==== Material supplied
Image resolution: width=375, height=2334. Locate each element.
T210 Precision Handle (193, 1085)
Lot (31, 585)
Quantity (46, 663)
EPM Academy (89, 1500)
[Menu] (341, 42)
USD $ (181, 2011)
========
==== Material supplied
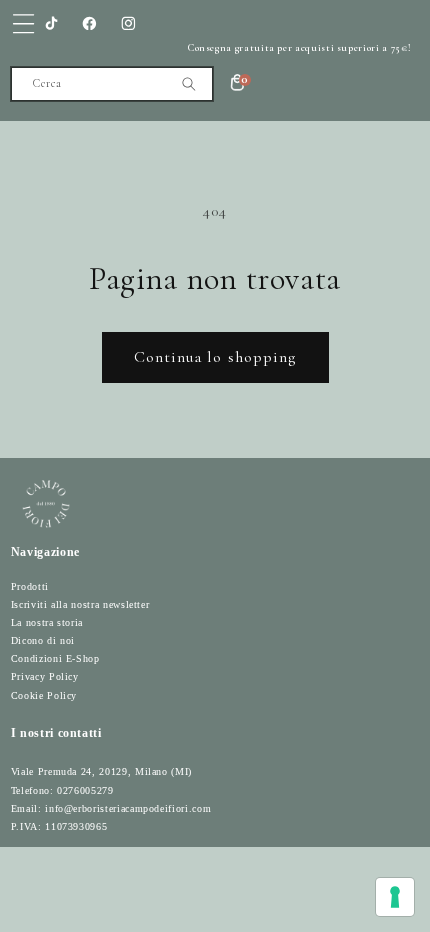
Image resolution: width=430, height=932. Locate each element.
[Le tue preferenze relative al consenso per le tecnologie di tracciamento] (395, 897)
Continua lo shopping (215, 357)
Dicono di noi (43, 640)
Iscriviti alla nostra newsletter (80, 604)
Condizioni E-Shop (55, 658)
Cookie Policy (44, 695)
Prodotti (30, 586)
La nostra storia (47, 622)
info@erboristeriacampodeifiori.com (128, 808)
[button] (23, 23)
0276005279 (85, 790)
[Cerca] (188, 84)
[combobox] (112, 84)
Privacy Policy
========
==== Material supplied
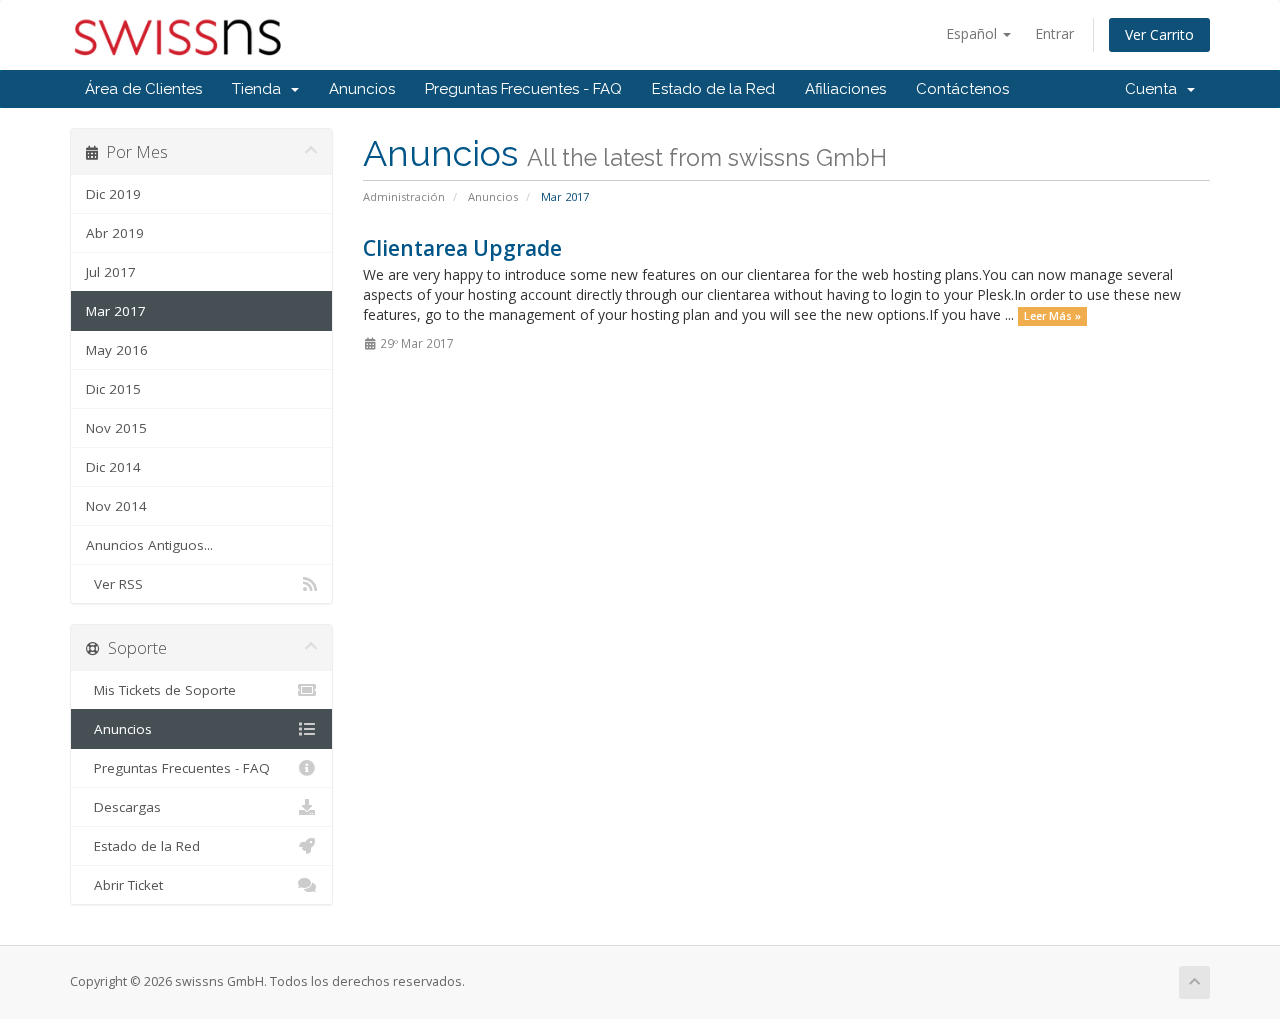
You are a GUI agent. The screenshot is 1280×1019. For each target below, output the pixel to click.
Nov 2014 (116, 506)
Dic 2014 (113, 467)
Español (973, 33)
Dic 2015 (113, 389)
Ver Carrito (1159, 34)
========
What is required:
Beginning at the line that contains "Image resolution: width=375, height=2334." and stopping after the line that contains "[Menu] (341, 42)", reproduce those lines with "Quantity" swapped for "Amount" and nothing else altered.

Reply to the exercise:
Image resolution: width=375, height=2334. Locate each element.
T210 Precision Handle (193, 1085)
Lot (31, 585)
Amount (46, 663)
EPM Academy (89, 1500)
[Menu] (341, 42)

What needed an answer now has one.